**About this task:**
The answer must reproduce exactly the lines from the one with "Announcements & Circulars (903, 746)" through the end of the material, and it must contain no pictures.

__________________________________________________

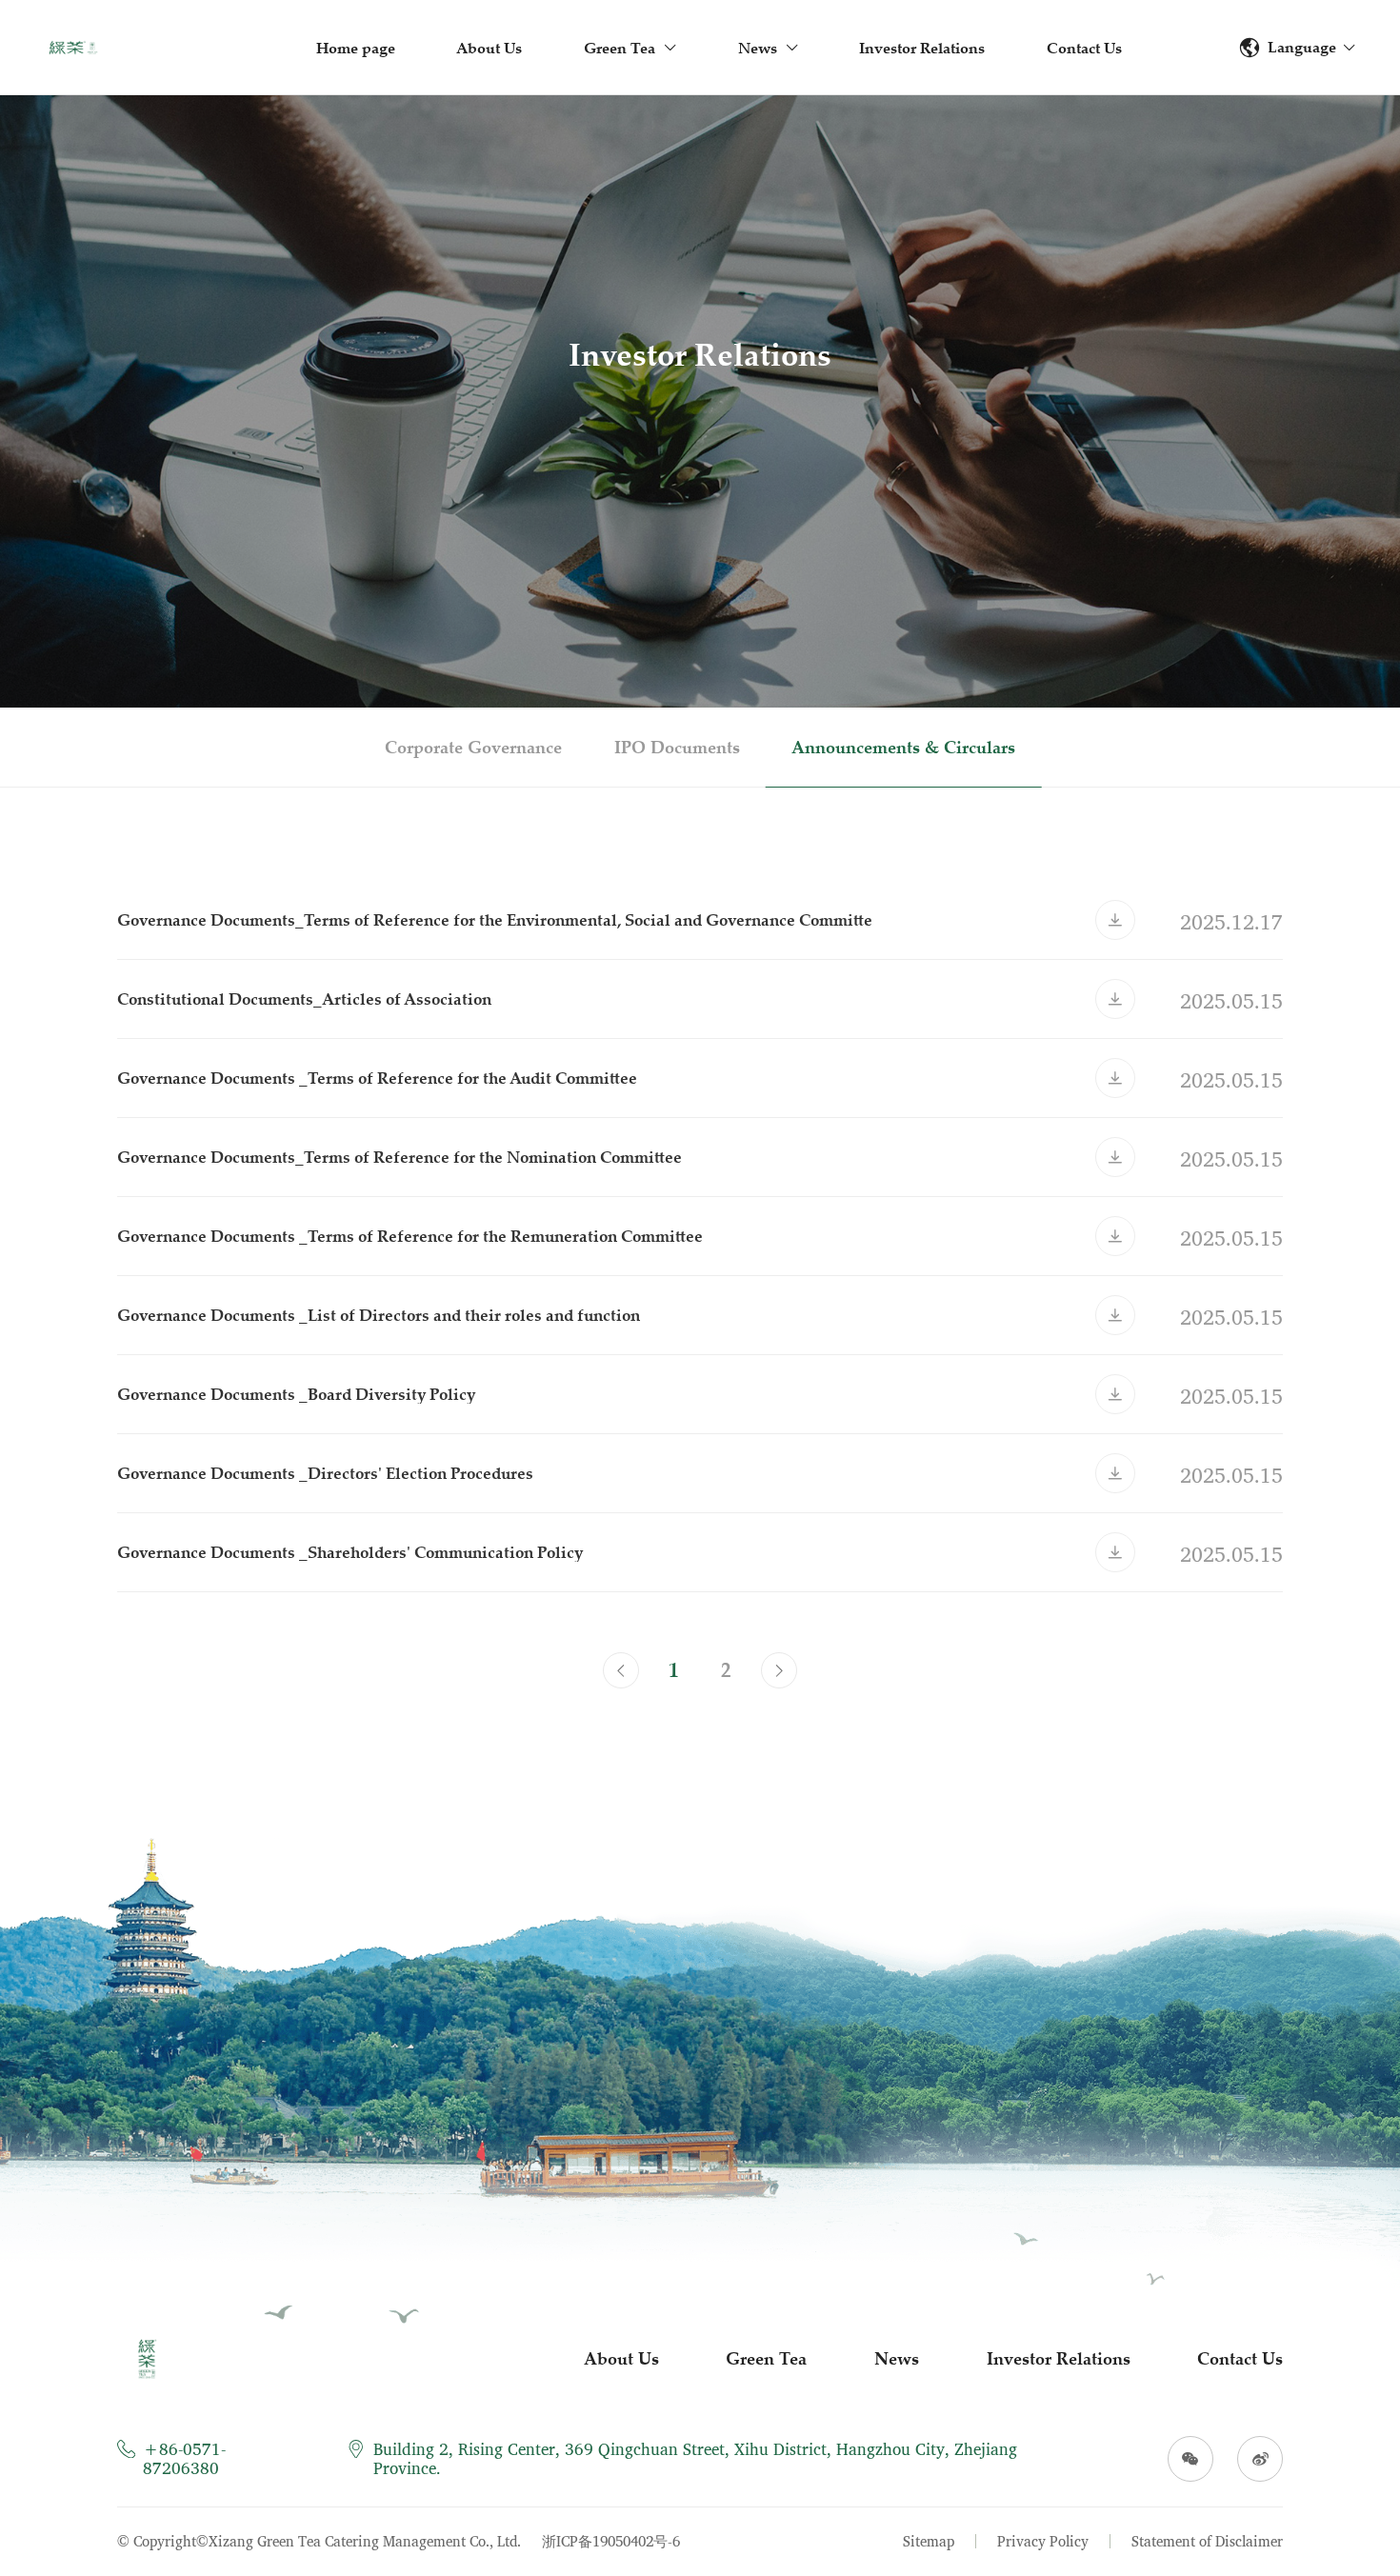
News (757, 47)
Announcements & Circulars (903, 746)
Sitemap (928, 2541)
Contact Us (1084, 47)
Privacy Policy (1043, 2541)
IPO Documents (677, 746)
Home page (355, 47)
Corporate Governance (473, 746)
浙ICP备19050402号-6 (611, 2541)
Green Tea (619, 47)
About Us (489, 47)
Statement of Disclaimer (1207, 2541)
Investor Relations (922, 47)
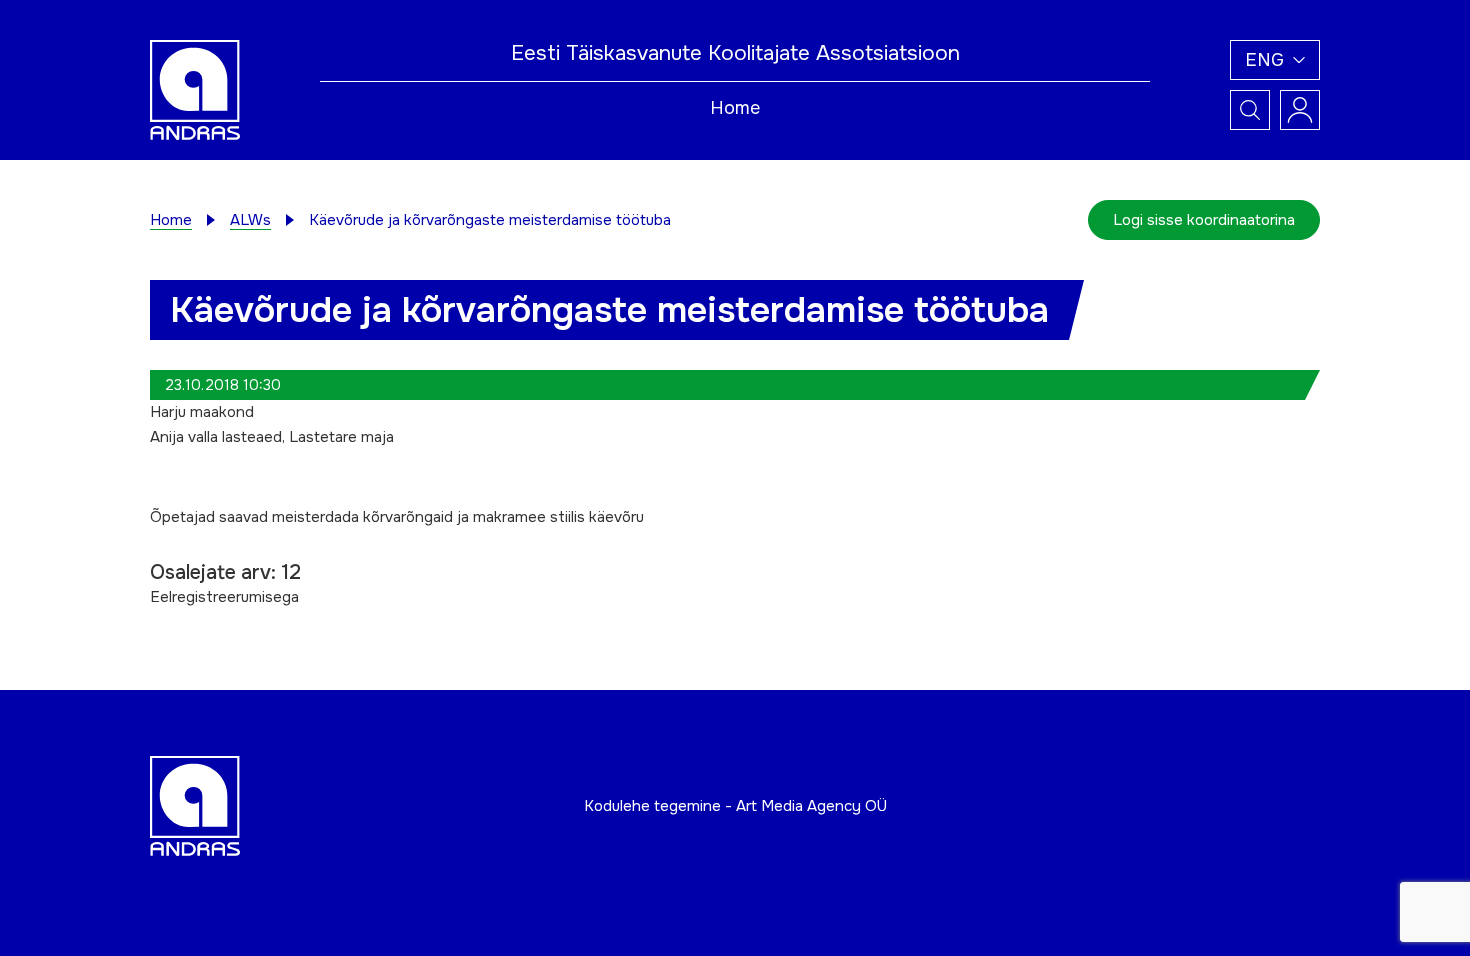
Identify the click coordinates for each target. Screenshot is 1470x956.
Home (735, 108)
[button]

__________________________________________________

**Exercise output:**
Announcements & Circulars (903, 746)
Sitemap (928, 2541)
Contact Us (1084, 47)
Privacy Policy (1043, 2541)
IPO Documents (677, 746)
Home page (355, 47)
Corporate Governance (473, 746)
浙ICP备19050402号-6 (611, 2541)
Green Tea (619, 47)
About Us (489, 47)
Statement of Disclaimer (1207, 2541)
Investor Relations (922, 47)
Identify the click coordinates for each target. Screenshot is 1470x956.
Home (735, 108)
[button]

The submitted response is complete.